:: DOCUMENT SECTION ::

« Be organized | Main | Stop me before I spend again »

August 13, 2005

What next can go wrong?

It is always something with an old car. You find and fix an engine oil leak and then your fuel injectors get clogged. You root out the problem with the fuel injectors and then a suspension bushing goes south. I swear; keeping an old car in running condition is like a full time job.

I suppose that I should not complain, I bought my hobby car for precisely this reason. I enjoy the time I spend in the garage tinkering with my old car. It would be pretty boring to have a car that was perfect all the time and there was no room for improvement. Actually I think it would be boring to have a hobby car that did not need any attention. I would not know, my car is a constant series of brush fires that seem to crop up.

Maybe I over state the case; my hobby car is a fairly well engineered 1987 Honda CRX . Not exactly at the cutting edge of technology in its day, it is now a fairly dated design by current standards. But the factory sent hundred of thousands of similar Civics and they have held up well over the years. The problem is that I am not content to just repair problems as they crop up; I want to "improve" the car to enhance power and performance. And once the car has been improved, I like to beat it like a rented mule around the local racetrack. Between my homegrown improvements and the stress I put on a car that is nearly 20 years old, it is inevitable that something will break.

This latest crop of problems is directly related to my last day of racing at Willow Springs Raceway . The centrifugal forces generated by high speed cornering forces the oil in the oil pan away from the oil pickup and can potentially starve the engine of oil when I am stressing it the most. So I installed a Moroso racing oil pan that has greater capacity and a set of windage trays in the pan to keep the oil from sloshing around. I installed the new pan exactly as instructed and it seemed to hold just fine. But an oil leak soon appeared so I had to get back under the car to tighten and seal the oil pan better than as specified in the installation instructions.

:: MATERIAL ::
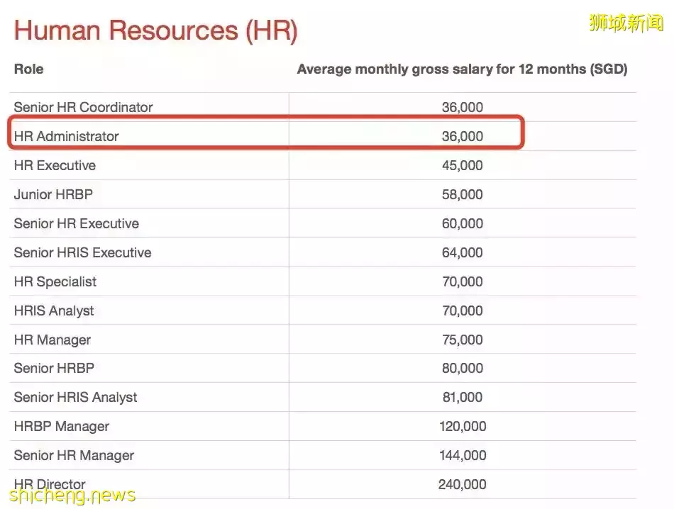Click the Senior HR Executive row label
The image size is (674, 509).
(x=76, y=224)
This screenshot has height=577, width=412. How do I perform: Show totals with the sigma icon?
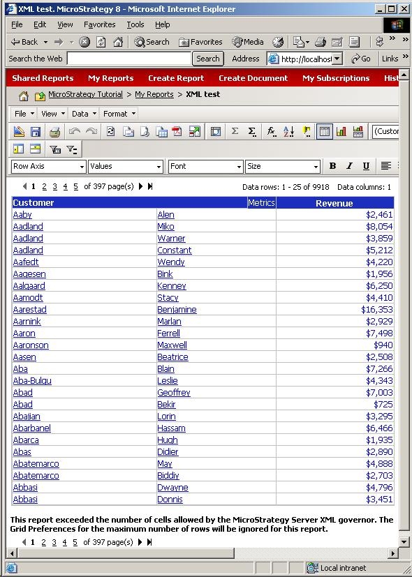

:: SET EXERCISE A ::
From the post above about keeping an old hobby car running, quote the passage that begins at the words "What next can" and ends after the words "to crop up.".
:: SET EXERCISE B ::
In the post above about the old hobby car, why did the author install a Moroso racing oil pan?

:: COMPLETE RESPONSE A ::
What next can go wrong?

It is always something with an old car. You find and fix an engine oil leak and then your fuel injectors get clogged. You root out the problem with the fuel injectors and then a suspension bushing goes south. I swear; keeping an old car in running condition is like a full time job.

I suppose that I should not complain, I bought my hobby car for precisely this reason. I enjoy the time I spend in the garage tinkering with my old car. It would be pretty boring to have a car that was perfect all the time and there was no room for improvement. Actually I think it would be boring to have a hobby car that did not need any attention. I would not know, my car is a constant series of brush fires that seem to crop up.

:: COMPLETE RESPONSE B ::
During high-speed cornering, centrifugal forces push the oil in the pan away from the oil pickup, which can starve the engine of oil when it is under the most stress. The Moroso pan holds more oil and has windage trays that keep the oil from sloshing around.